Trecho da página —
■ ■ ■ ■ ■ ■ ■

Lei

Lei Trou Xan Atesta

Aquele dia que não era para ter começado

Hoje tive um dia que já começou esquisito. Sabe aquele dia que por diversas vezes olhamos para cima e perguntamos “Por que? O que foi que eu fiz?”. Dizem que temos que estar atentos aos sinais divinos e eu realmente tive vários, mas como eu vou saber quem está mandando os sinais se chegam sem qualquer assinatura?

A Alexa resolveu me acordar com uma música de uma dupla sertaneja que não me lembro o nome, Gabriel e Henrique, Luca e Armando, Téo e Manuel. Hoje em dia quaisquer dois nomes que juntamos tem probabilidade de 63,4% de já existir uma dupla cantando uma sofrência por aí.

■ ■ ■ ■ ■ ■ ■

O que fazer — No relato do dia esquisito, troque "dupla" por "banda" e copie a parte que abre com as palavras "Aquele dia que não" e fecha com "sofrência por aí.".

Linhas do conjunto —
■ ■ ■ ■ ■ ■ ■

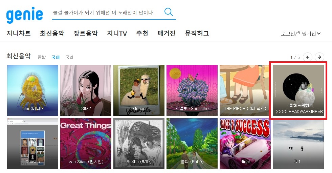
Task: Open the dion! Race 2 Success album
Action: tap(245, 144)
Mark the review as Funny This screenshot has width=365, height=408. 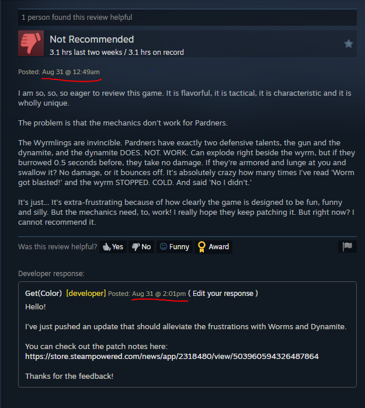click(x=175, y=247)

■ ■ ■ ■ ■ ■ ■

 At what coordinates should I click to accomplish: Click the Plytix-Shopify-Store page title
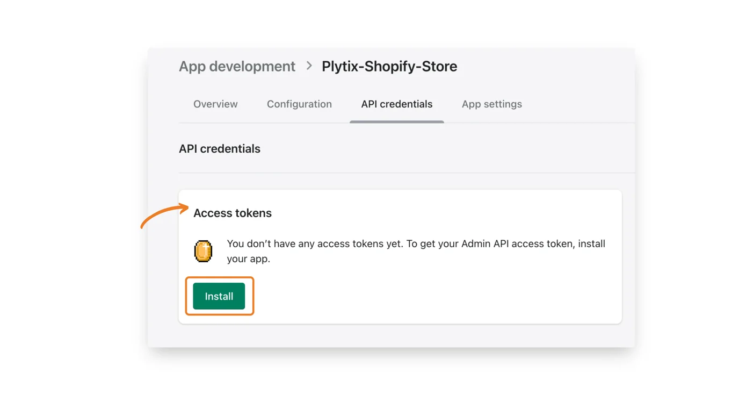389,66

■ ■ ■ ■ ■ ■ ■

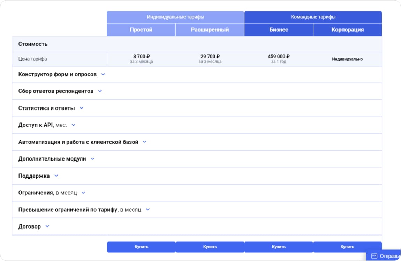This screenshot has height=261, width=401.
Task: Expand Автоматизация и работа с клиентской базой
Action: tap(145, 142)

■ ■ ■ ■ ■ ■ ■

Exercício resolvido —
Aquele dia que não era para ter começado

Hoje tive um dia que já começou esquisito. Sabe aquele dia que por diversas vezes olhamos para cima e perguntamos “Por que? O que foi que eu fiz?”. Dizem que temos que estar atentos aos sinais divinos e eu realmente tive vários, mas como eu vou saber quem está mandando os sinais se chegam sem qualquer assinatura?

A Alexa resolveu me acordar com uma música de uma banda sertaneja que não me lembro o nome, Gabriel e Henrique, Luca e Armando, Téo e Manuel. Hoje em dia quaisquer dois nomes que juntamos tem probabilidade de 63,4% de já existir uma banda cantando uma sofrência por aí.